EXCERPT TO READ
The strikes are popular among voters, and help support Obama’s relatively high public support for his anti-terror policies.

“I’m here today because President Obama has instructed us to be more open with the American people about these efforts,” Brennan said April 30 at the Woodrow Wilson International Center for Scholars.

The strikes are needed to kill al-Qaida leaders because “if given the chance, they will gladly strike again and kill more of our citizens,” Brennan said as he outlined the administrations’s legal claims, bureaucratic procedures and military priorities when planning drone strikes.

The strikes were loudly criticized by progressive lawyers and advocates — such as Code Pink — when they were directed by Bush.

But those complaints have been muted while Obama is in power. (SEE ALSO: Liberal anti-war groups condemn Obama, praise Ron Paul)

Libertarians have also opposed many of the strikes, seeing them as an unwarranted expansion of government power.

Those worries have been boosted by the administration’s deliberate killing of at least one American citizen — a radical Saudi-American imam — and its killing of the imam’s teenage son.

Those anti-drone arguments will likely be revived by the left-wing advocates if Obama is voted out of office. But Obama’s support for Bush’s policies will greatly strengthen their long-term political and legal power.

“The debate will continue, no question,” said Jane Harmon, a former Democratic representative who is now director of the Wilson center.

For example, Jameel Jaffer, the ACLU’s deputy legal director denounced Brennan’s claims. “The administration should release the evidence it relied on to conclude that an American citizen [the Saudi-American imam] could be killed without charge, trial, or judicial process of any kind.”

However, Brennan offered some reassurances to the left-of center advocates, which include both progressive lawyers and Islamist political groups.

The strikes are carefully directed to minimize civilian casualties, and are only aimed at al-Qaida and its armed allies, Brennan said. That description excludes Islamist groups that are trying to use democracy to impose strict Islamic laws on countries.

Brennan tacitly accepted the growing role of Islamist groups in Arab states, following Obama’s tacit support in 2011 for the removal of Egyptian dictator Hosni Mubarak.

Instead of launching attacks, Islamist groups “can in fact participate meaningfully in the political system” in Egypt, Libya, Tunisia and other countries, he said.

But, he said, “this is going to take some time for these systems to be able to mature sufficiently so there can be a very robust and democratic system there.”

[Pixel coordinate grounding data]
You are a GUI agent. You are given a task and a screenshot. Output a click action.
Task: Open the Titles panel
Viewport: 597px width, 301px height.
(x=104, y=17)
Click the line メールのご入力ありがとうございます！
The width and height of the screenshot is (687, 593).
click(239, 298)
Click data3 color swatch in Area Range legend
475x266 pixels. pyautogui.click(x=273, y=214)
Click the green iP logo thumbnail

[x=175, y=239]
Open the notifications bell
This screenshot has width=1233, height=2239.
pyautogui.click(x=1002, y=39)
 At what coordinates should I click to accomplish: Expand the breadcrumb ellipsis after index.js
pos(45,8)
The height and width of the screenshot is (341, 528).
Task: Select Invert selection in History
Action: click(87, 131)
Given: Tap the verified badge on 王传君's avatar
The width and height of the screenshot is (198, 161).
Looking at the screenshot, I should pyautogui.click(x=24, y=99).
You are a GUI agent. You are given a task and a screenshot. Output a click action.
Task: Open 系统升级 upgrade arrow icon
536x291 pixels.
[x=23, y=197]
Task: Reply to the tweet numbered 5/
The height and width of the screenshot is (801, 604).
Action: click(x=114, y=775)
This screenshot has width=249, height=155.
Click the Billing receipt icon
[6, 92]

WORK ITEM
Copy the passage of the drone-strike article starting at "The strikes are popular" and ending at "planning drone strikes.", substituting "the official" for "Brennan" throughout.

TASK SOLUTION
The strikes are popular among voters, and help support Obama’s relatively high public support for his anti-terror policies.

“I’m here today because President Obama has instructed us to be more open with the American people about these efforts,” the official said April 30 at the Woodrow Wilson International Center for Scholars.

The strikes are needed to kill al-Qaida leaders because “if given the chance, they will gladly strike again and kill more of our citizens,” the official said as he outlined the administrations’s legal claims, bureaucratic procedures and military priorities when planning drone strikes.